[Exercise description]: Print exactly the lines from the one containing "This screenshot has width=576, height=356." through the last line of the records below, both included, and nothing else; omit any pictures.

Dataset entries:
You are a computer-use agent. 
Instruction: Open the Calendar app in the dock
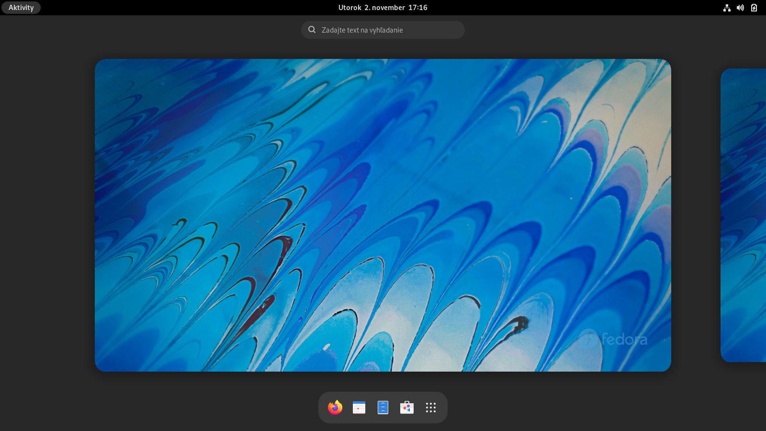(359, 408)
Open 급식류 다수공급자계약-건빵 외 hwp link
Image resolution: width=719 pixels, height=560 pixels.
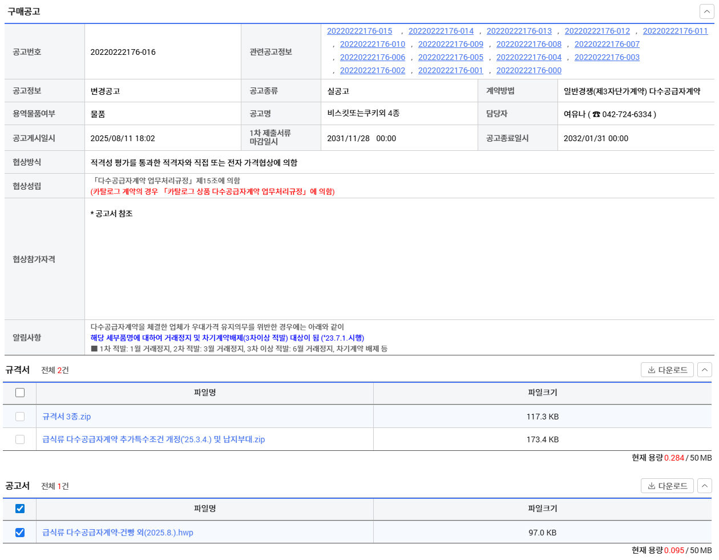pyautogui.click(x=118, y=533)
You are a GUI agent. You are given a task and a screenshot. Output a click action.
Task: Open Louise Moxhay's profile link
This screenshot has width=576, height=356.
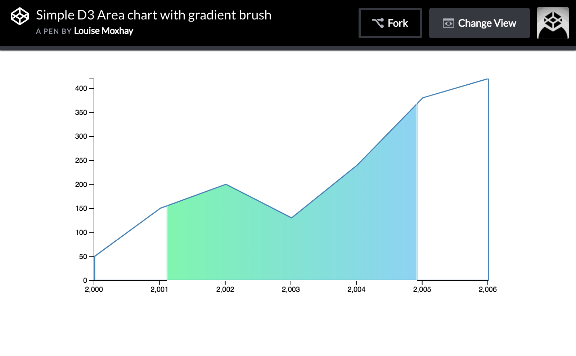[103, 31]
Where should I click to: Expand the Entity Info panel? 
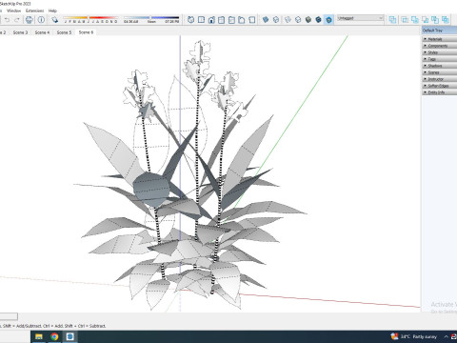(440, 92)
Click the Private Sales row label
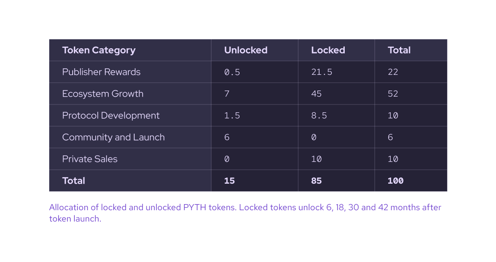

[Response to the exercise]:
This screenshot has width=576, height=356.
[103, 31]
Where should I click to: Expand the Entity Info panel? 
(440, 92)
Click the Private Sales row label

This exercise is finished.